◆ **Your goal**
Report the number of lines in the data below that hold "Toggle", without any other words.
-------- Source material --------
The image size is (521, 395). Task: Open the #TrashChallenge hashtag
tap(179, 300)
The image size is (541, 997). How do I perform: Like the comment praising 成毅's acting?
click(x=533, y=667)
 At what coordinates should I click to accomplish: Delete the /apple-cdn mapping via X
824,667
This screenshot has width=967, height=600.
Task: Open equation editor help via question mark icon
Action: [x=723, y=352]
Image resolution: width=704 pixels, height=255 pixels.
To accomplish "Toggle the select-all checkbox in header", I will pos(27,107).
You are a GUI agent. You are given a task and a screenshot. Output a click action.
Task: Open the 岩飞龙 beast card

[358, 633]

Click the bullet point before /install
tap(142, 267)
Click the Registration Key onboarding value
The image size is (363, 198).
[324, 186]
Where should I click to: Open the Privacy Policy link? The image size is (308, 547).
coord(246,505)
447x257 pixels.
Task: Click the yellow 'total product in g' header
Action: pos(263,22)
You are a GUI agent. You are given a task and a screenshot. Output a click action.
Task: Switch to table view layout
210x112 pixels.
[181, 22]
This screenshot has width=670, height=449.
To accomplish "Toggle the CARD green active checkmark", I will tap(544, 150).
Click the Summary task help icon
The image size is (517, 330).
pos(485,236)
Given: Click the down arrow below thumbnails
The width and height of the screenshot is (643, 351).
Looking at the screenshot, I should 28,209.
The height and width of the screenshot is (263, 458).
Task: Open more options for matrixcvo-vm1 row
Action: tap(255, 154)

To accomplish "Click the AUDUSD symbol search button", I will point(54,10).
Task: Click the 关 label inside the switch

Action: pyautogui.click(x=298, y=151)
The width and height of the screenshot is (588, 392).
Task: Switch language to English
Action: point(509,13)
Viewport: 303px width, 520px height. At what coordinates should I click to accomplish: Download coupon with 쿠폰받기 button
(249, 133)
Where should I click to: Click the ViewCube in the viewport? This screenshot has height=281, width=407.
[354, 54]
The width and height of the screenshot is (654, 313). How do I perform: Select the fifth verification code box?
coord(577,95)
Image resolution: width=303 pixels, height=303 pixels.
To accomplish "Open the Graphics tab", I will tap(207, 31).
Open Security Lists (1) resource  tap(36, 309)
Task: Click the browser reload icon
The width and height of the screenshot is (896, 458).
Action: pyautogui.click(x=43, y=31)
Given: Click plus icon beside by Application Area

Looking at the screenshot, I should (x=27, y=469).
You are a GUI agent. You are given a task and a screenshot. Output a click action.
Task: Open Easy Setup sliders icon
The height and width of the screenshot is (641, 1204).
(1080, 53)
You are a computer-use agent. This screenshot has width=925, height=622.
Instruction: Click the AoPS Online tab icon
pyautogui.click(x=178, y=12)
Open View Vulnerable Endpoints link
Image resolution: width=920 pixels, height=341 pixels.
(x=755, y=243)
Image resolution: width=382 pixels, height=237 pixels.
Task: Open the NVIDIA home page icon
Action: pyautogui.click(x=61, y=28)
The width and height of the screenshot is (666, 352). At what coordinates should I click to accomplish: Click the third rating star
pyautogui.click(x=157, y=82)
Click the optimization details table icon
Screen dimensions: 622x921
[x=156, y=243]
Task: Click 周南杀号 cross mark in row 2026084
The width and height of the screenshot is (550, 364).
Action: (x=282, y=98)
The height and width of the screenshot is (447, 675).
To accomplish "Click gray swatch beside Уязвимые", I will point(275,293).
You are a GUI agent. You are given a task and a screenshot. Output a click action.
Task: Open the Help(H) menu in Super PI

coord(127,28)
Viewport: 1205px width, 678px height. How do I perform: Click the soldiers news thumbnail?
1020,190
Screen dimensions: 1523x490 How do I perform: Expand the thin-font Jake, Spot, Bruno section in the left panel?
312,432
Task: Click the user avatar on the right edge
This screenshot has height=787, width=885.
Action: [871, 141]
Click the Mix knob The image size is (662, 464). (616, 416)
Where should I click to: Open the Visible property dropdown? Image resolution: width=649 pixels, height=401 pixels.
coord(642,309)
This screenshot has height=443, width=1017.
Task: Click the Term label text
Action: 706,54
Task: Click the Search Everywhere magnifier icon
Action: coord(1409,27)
--------
◆ **Task solution**
2